Markets Up Slightly, Anticipating No-News Fed Report
Wall Street opened up slightly this morning, as traders await the report on the Fed's two-day meeting due out this afternoon that likely will tell us ... nothing.
In the first 15 minutes of trading, the Dow was up less than half of 1 percent, as was the broader S&P 500.
The tech-heavy Nasdaq was up about six-tenths of 1 percent.
In its report this afternoon, the Fed is widely expected to leave interest rates alone, right at their historic levels. Traders will be parsing the report and reading between the lines and holding it up to the light and looking at it sideways to try to ascertain whether the Fed is is telegraphing a rate hike anytime soon. This will be as hard as translating the Rosetta Stone.
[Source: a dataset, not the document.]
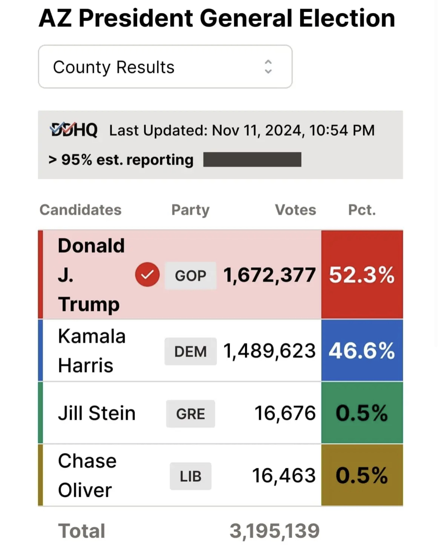Select the Donald J. Trump candidate name
Image resolution: width=441 pixels, height=550 pixels.
91,274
And nearly as important.
Some traders think that the markets have squeezed everything out of this rally, which began in early March, that they can.
That doesn't necessarily mean the markets will dive again, but instead could move "sideways" -- trading within a narrow range -- for the next several months as the economy tries to sort itself out.
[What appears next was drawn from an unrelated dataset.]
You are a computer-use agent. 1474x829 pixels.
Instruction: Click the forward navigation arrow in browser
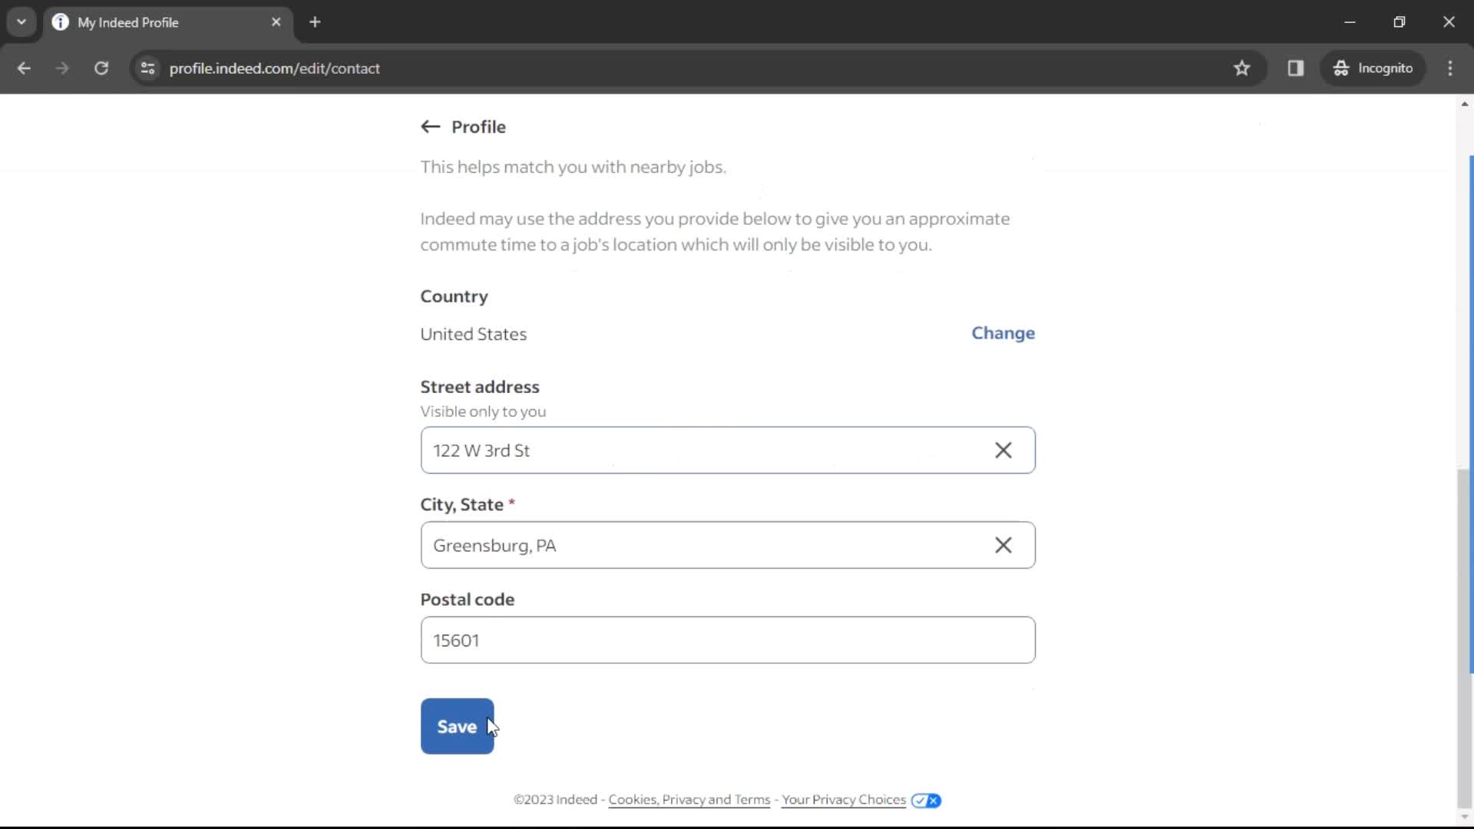coord(61,68)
Why? Because it's unlikely that the markets would a) continue their 40 percent surge since March anyway, and b) continue to rise much at all until the economy gets better.
And by that, we mean: unemployment leveling off, housing prices starting to tick up again consistently and consumer confidence turning around. Given that unemployment has continued to rise for months after each previous recession has ended, it seems unlikely those three conditions will kick in until 2010.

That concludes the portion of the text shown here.